EXTRACTED RECORDS:
+++

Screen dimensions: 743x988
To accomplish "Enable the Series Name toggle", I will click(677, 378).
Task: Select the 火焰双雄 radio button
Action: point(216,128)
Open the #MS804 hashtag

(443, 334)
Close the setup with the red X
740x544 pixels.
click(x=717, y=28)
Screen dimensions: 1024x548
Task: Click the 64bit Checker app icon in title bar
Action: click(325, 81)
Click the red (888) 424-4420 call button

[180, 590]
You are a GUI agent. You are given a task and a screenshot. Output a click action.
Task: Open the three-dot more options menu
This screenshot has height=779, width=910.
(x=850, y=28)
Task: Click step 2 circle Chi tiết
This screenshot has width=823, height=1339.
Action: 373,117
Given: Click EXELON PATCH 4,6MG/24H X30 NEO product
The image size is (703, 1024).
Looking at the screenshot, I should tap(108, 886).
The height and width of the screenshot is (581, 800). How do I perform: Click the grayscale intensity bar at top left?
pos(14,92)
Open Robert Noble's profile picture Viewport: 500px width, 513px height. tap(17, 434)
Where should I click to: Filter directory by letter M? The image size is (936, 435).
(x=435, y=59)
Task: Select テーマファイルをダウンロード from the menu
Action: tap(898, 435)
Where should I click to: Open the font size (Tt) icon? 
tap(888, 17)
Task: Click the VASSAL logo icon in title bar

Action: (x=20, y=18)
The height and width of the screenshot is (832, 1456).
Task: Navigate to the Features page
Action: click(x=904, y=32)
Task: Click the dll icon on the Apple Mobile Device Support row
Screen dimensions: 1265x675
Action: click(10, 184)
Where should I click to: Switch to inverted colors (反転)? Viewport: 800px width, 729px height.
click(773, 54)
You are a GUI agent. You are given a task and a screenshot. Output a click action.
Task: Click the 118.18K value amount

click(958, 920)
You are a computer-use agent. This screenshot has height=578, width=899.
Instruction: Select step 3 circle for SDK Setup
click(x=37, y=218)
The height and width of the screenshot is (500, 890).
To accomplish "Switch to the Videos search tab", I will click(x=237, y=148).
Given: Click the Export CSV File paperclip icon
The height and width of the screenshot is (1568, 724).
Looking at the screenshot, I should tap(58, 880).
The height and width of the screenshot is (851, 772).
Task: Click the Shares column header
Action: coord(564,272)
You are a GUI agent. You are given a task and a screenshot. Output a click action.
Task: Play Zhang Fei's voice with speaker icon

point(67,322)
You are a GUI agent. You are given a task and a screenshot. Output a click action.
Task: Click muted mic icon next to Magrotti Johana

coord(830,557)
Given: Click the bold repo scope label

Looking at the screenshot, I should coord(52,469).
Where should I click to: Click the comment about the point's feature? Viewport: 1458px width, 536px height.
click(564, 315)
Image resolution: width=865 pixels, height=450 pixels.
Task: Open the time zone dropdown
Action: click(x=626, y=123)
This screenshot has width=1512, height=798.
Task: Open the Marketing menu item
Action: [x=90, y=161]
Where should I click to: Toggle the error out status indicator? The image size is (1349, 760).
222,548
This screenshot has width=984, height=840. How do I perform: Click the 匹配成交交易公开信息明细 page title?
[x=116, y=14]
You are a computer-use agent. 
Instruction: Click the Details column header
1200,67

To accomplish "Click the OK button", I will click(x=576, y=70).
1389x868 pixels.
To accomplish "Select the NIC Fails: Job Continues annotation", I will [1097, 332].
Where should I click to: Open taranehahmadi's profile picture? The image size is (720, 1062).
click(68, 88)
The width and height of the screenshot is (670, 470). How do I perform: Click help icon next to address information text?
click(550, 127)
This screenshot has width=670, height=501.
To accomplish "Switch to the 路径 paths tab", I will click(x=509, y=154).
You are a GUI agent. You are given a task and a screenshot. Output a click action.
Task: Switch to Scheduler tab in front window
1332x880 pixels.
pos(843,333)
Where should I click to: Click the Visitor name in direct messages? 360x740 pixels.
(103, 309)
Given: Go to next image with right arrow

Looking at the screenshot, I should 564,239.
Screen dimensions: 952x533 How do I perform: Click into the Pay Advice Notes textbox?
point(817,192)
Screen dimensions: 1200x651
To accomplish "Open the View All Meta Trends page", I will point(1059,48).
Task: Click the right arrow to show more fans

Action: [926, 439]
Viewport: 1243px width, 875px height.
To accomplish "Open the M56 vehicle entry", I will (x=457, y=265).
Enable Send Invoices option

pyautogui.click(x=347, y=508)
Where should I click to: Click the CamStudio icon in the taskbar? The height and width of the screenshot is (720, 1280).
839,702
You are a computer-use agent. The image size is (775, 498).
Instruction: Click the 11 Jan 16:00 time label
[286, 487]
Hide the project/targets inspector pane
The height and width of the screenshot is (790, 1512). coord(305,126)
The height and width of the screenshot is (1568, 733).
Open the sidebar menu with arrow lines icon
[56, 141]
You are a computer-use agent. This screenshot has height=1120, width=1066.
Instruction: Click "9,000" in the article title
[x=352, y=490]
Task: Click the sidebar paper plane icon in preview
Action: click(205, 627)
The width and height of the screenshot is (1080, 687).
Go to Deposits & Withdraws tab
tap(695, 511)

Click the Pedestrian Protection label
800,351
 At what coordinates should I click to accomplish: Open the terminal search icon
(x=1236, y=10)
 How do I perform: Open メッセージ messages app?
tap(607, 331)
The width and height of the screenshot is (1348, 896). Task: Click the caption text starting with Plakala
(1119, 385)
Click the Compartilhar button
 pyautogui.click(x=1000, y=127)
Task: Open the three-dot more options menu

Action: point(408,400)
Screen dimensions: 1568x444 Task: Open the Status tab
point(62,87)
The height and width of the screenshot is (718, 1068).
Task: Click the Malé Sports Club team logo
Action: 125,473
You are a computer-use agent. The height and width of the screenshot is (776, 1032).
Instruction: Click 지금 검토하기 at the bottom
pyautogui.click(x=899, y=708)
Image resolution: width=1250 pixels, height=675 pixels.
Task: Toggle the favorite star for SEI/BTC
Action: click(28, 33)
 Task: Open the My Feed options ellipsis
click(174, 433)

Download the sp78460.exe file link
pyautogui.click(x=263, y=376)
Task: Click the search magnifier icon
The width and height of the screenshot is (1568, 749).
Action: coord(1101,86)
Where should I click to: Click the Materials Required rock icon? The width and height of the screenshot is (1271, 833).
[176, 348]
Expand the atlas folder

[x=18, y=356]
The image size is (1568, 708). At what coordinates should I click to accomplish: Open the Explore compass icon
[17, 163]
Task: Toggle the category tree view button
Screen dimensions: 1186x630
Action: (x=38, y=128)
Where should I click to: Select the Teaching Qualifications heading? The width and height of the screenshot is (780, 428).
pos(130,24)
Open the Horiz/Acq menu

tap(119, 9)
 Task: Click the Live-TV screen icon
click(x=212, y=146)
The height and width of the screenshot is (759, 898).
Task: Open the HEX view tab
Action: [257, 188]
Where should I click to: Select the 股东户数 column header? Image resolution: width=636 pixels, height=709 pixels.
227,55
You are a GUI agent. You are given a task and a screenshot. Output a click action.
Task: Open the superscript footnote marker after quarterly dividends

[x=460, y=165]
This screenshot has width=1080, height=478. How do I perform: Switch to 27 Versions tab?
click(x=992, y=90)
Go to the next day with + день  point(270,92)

+++

YOUR GOAL:
Since only a number is wanted, please say how many lines in the data include the word "computer".

ANSWER:
5